(Beginning of Entries shown)

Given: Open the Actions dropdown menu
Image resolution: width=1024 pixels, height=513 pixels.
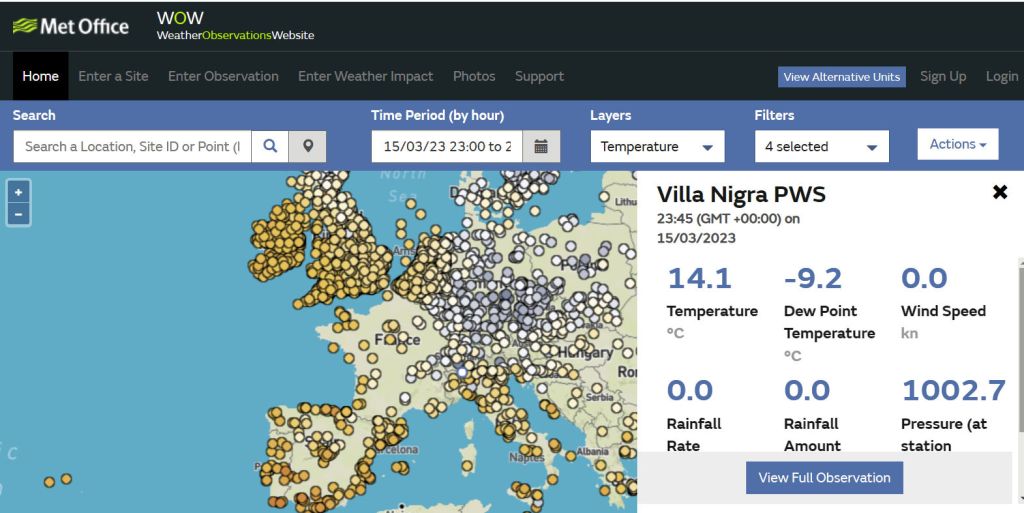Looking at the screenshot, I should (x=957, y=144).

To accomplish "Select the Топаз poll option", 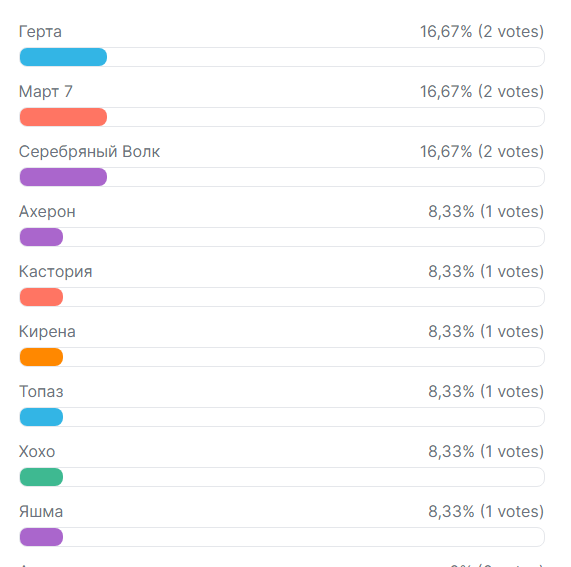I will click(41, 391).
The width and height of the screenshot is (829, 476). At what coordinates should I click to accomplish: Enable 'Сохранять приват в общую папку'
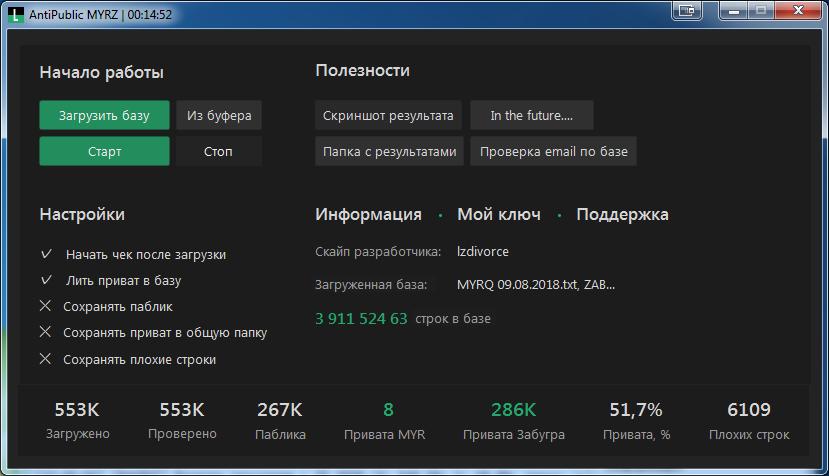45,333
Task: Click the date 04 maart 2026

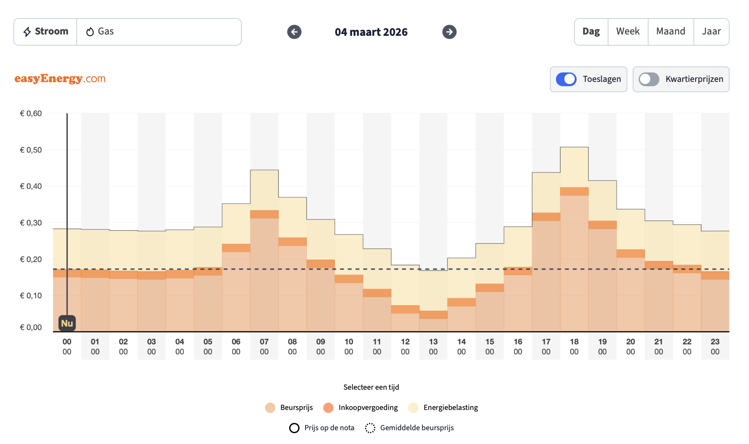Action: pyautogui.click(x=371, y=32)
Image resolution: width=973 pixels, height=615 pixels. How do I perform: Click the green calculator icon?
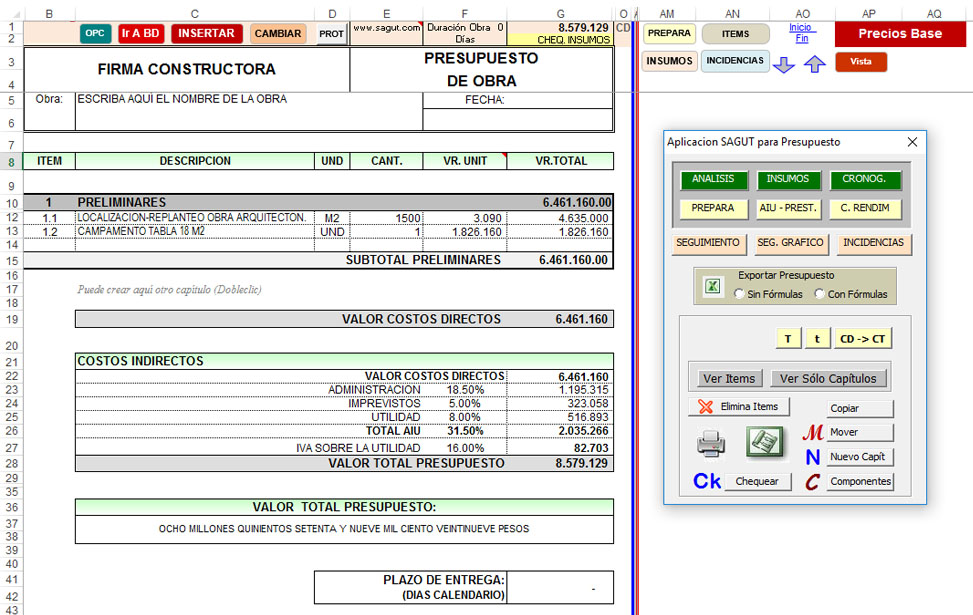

(End of Entries shown)

## Task instructions
Retype word for word the span of lines above that begins with the line containing "Task: Click the date 04 maart 2026" and ends with the last line of the records; skip all pictures.

## Output below
Task: Click the date 04 maart 2026

Action: pyautogui.click(x=371, y=32)
Image resolution: width=973 pixels, height=615 pixels. How do I perform: Click the green calculator icon?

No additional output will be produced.